Iran Marks Anniversary of 1979 Takeover of US Embassy
TEHRAN, Iran (AP) -- Thousands of Iranians gathered on Tehran streets Thursday for the anniversary of the 1979 seizure of the U.S. Embassy, chanting "Death to America" and "Death to Israel," and burning American and Israeli flags. The embassy takeover triggered a 444-day hostage crisis and break in diplomatic relations that continues to this day.
The government-organized commemoration, long a venue for voicing anti-Western sentiment, typically draws angry crowds each year. Last year, authorities canceled the event due to the still-raging coronavirus pandemic but on Thursday, state TV said that 800 cities across Iran staged demonstrations.
Gen. Hossein Salami, chief of the paramilitary Revolutionary Guard, denounced in a lengthy speech to the crowds what he described as American aggression in the region over the past decades, declaring that the "children of this nation will stand bravely against any power that wants to damage their interests."
Long-simmering tensions between the United States and Iran have flared again in recent months after Iran's election of ultraconservative President Ebrahim Raisi, which brought hard-liners to power across every branch of government and stalled Tehran's negotiations with world powers to revive its now-tattered 2015 nuclear deal.
Iran has ramped up nuclear escalations at the same time, enriching small quantities of uranium closer than ever to weapons-grade levels and interfering with international inspections of its nuclear sites.
After months of delays, the European Union, Iran and the U.S. announced Wednesday that indirect talks to resuscitate the deal would resume on Nov. 29 in Vienna. In comments broadcast Thursday on state TV, Raisi reiterated that Iran wants "result-oriented" nuclear talks and would "stand against excessive demands which could damage our nation's interests."

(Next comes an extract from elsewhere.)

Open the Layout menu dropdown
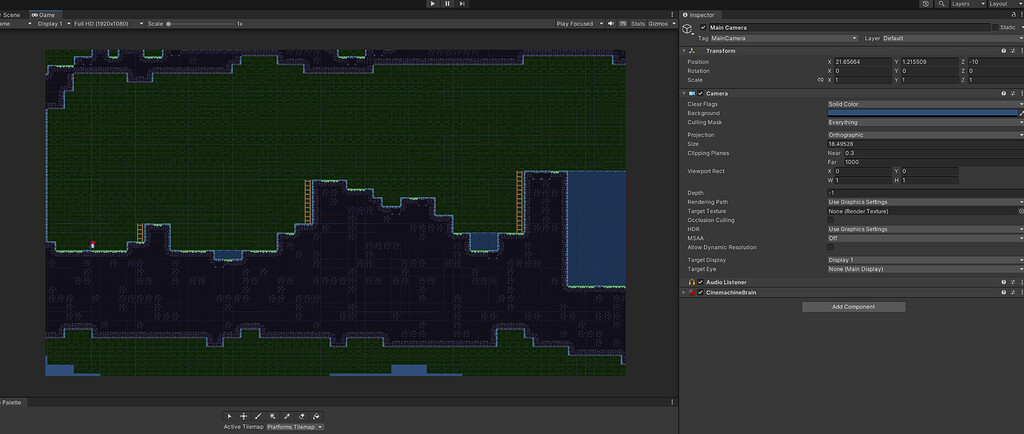The height and width of the screenshot is (434, 1024). (1002, 4)
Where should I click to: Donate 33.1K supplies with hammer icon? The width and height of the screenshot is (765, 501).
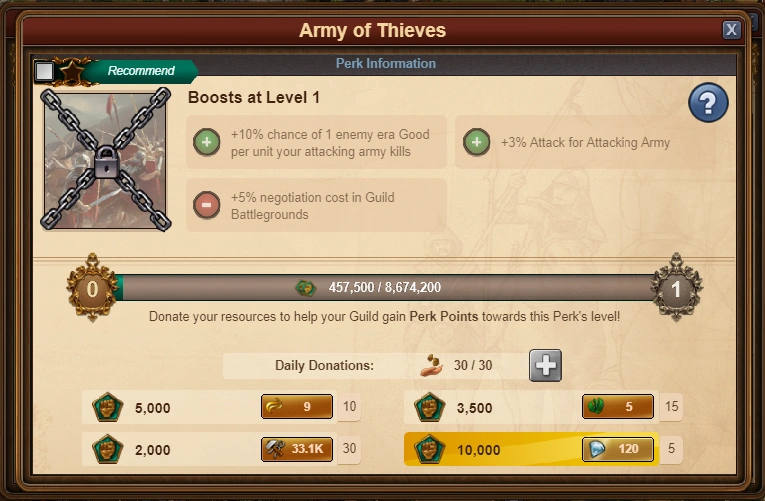[297, 449]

In 2018, then-President Donald Trump withdrew the U.S. from the landmark accord and imposed crushing sanctions, an escalation that set off a shadow war between Iran and the West that has targeted commercial shipping and roiled crucial Mideast waterways. The seas have witnessed a series of hijackings and explosions, including a fatal drone attack earlier this year that the U.S. blamed on Iran.
On Wednesday, the eve of the 42nd anniversary of the embassy seizure, American officials revealed that Iran had seized a Vietnamese-flagged oil tanker in the Gulf of Oman last month and still holds the vessel in its port.
Iran, meanwhile, offered conflicting accounts of what happened, claiming that Guard commandos had thwarted a U.S. seizure of a tanker carrying Iranian oil in the Gulf of Oman and freed the vessel. It aired dramatic footage on state television but did not further explain the incident.
In his speech to the crowds outside the building that once housed the U.S. Embassy, Salami lauded the Guard for its assault, accusing the Americans of trying "to take our oil," and supporting "pirates."
"We are serious in defending our homeland," he declared.
Gathered Iranians waved flags and raised portraits of Gen. Qassem Soleimani, the powerful commander killed in early January 2020 in an American drone strike in Baghdad ordered by Trump.
A large American flag was spread on the street so protesters could stomp on it.
The commemoration marks the dramatic day when hard-line Iranian student demonstrators overran guards and pushed into the embassy compound on Nov. 4, 1979, enraged that President Jimmy Carter had allowed Iran's exiled and fatally ill Shah Mohammad Reza Pahlavi to receive cancer treatment in the United States.
A few embassy staffers fled and hid in the home of the Canadian ambassador to Iran before escaping the country with the help of the CIA, a story recounted in the 2012 film "Argo."
The fall of the U.S.-allied shah transfixed America, as nightly images of blindfolded hostages played on television sets across the nation. Ultimately, as Carter left office, all 52 captive American diplomats freed.